Last week, Sam Mendes' second Bond film Spectre got its wide release in the United States, and loads of other places as well. By sheer luck, or rather the mystifying world of movie distribution, some countries got it a week earlier, which allowed me to write a timely review for a change.

Since then, it has been steamrolling across the world with great success, and the Internet became rife with Spectre lionizations, laments, lambastes, logistics even. People are extremely divided over this one, and this was noticeable even here at ScreenAnarchy: my colleague Matt Brown was a lot kinder than me towards Spectre, when he discussed it in his weekly column "Destroy All Monsters".

So we here at Screen Anarchy decided it was time for another group-review-roundup. I'll kick off with an afterthought to my review, and by clicking on the sides of the explosion picture you can switch between all eight contributors.

Note that we won't be mincing words or avoid spoilers.

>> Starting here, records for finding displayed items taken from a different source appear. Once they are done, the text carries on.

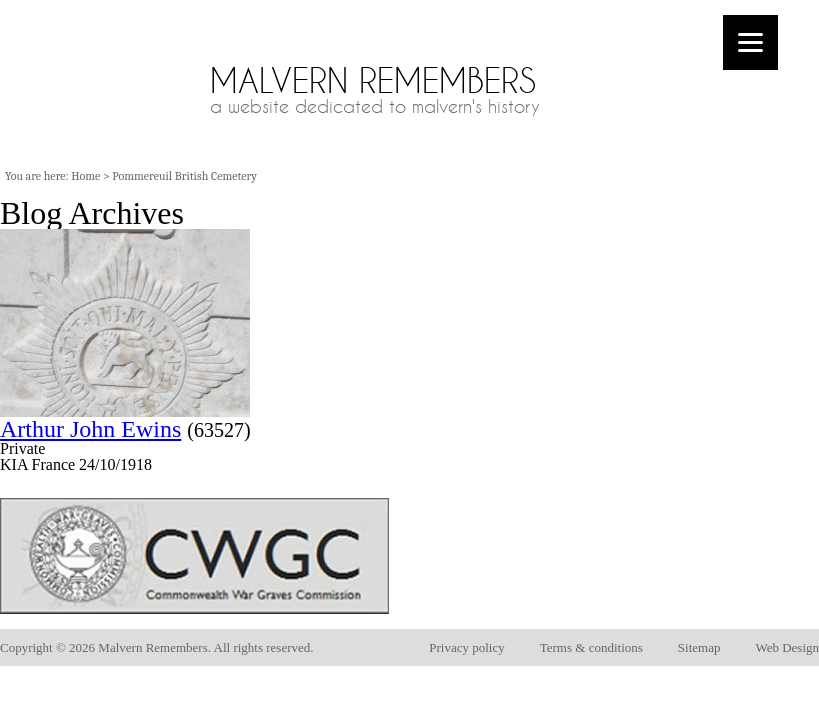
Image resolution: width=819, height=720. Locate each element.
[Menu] (750, 42)
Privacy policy (466, 647)
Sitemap (699, 647)
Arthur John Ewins (90, 429)
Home (85, 176)
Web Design (787, 647)
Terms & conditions (591, 647)
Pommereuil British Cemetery (184, 176)
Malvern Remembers (373, 80)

This is meant to be read by people who have already seen it, not those who want to see if it is worth visiting or not. Hell, if you're a Bond fan, that question probably isn't even applicable here anymore anyway...

But if you have seen the film, read all of these at leisure! And hopefully, you'll be as much amused as I was by how opposed we all are about Spectre.
Some of the reviews even mention weak points which other ones claim as strong points and vice versa, and it shows we all have a valid opinion.

Your opinion is valid as well of course, so chime in, in the comments, and HAVE YOUR SAY!


Shelagh Rowan-Legg, Jim Tudor, , Loïc Valceschini, Ernesto Zelaya Miñano, Simon Cocks and Kurt Halfyard contributed to this story.

Ard Vijn, Associate Editor, Features:

In my review I voiced my disappointment, for as much as I liked bits of Spectre I regretted it being a bit of a tired re-run of everything I disliked about Skyfall. For that film, I had even listed my grievances as a separate article, in which I lamented seeing a potentially fantastic film ruined by moments of utter stupidity.

Well, that happened again with Spectre, and in a big way. With Skyfall the franchise was already doing an uncomfortable split by keeping one foot on the serious side of Bond, and one foot on the silly side. With Spectre it's doing that split AND needing stilts, as the gap has become too wide to easily support both.

Part of the finale takes place in an abandoned building, set up as a mean-spirited exhibition of Bond's past adventures, and about to be blown up. It strangely resembles the film itself, with all its empty references and Bond moving to his retirement.

Speaking of blowing stuff up: boom! The explosion shown above is apparently going to enter the Guinness Book of World Records, as it is currently the largest of its kind done for a movie. But when I saw it in the film, it elicited no reaction in me whatsoever, except maybe a "Wait, what? All this from those few shots a minute ago?" Flashy, sure, but disappointingly devoid of logic or thrills.